I don’t like Girls. Revolutionary thought, right? I know. Since the HBO show’s premiere two weeks ago, I’ve read all types of moaning about the show, the story of four twenty-something brown-haired white women making a way and doing slightly better than Florida Evans in seemingly homogeneous Brooklyn. The prevailing complaint about the show has been about all those people of non-color living, mating, and getting by in America’s biggest melting pot of a city. How could it be, many, many (too many) people have wondered, that they couldn’t find any color in Brooklyn?! I mean, besides the homeless Black guy that yelled at “Hannah” to “smile!” (There are people of color in Girls’ world, they just, well, color the margins life for the people of non-color.)
In all the Girls talk, there’s emerged a prevailing ideas that New York City proper, with inhabitants that undoubtedly rep every country and city on Earth’s face, is this place where people of all cultures gather around the Empire State Building and do some sort of collective kumbaya chant where we express tolerance for every race, religion, and creed. Nightly.
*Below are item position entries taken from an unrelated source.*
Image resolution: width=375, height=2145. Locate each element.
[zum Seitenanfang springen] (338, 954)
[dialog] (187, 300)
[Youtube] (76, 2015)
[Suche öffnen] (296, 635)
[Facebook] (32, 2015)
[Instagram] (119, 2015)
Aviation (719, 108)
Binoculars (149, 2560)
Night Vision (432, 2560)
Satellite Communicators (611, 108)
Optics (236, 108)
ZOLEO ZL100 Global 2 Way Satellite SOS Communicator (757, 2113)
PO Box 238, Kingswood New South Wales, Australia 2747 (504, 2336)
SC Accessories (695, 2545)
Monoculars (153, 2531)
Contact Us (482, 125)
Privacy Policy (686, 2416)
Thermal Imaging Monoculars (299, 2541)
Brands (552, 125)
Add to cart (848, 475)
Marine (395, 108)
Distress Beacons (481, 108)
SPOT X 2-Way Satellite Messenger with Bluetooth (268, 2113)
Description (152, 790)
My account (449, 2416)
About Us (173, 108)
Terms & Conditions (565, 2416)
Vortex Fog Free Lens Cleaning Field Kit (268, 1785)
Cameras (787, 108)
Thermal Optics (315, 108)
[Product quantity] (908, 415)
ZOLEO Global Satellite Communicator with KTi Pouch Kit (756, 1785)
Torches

I’m almost certain where this lure of the New York melting pot came from. It’s a bunch of people from everywhere, living in close quarters, and so in theory, they would all intermingle on more than public transportation and then find common human interests like, you know, surviving this city and become friends. Surely that can happen, but what’s been my experience in application is it doesn’t for a lot of people. Of course, there’s potential for New York to be a melting pot, if you prefer it that way. But it can also be as segregated as a Jim Crow Mississippi, complete with the crazed police brutality, but without the separate but equal signs.
The crowded streets of Times Square look like the figurative UN (all tourists, so you know) and by convenience and for time efficiency, you’ll see people of all colors, including the Mayor, smashed together on the subway come rush hour. But for, dare I say, many New Yorkers, sharing a knowing eye roll across an empty aisle to whomever from wherever when the inevitable kid enters the subway car to sell M&Ms and recite the scripted speech about hustling on the train–”Not for no basketball team, but to have money in my pocket so I won’t be robbing you”–can be as meaningful as your NYC encounter with another race gets.
I will have lived here ten years come late August, and I have just one non-Black friend. She’s Puerto Rican, from The Bronx. Unlike Zoe Saldana and LaLa Vasquez-Anthony, she doesn’t claim “Black” even if she could be mistaken for such. I rarely see her, maybe once a year, as she’s a workaholic and a mother. We met when her husband was still her boyfriend, and clicked. End of story. Everyone else who I could call at 2 AM in the midst of a crisis and actually expect to answer and care is Black.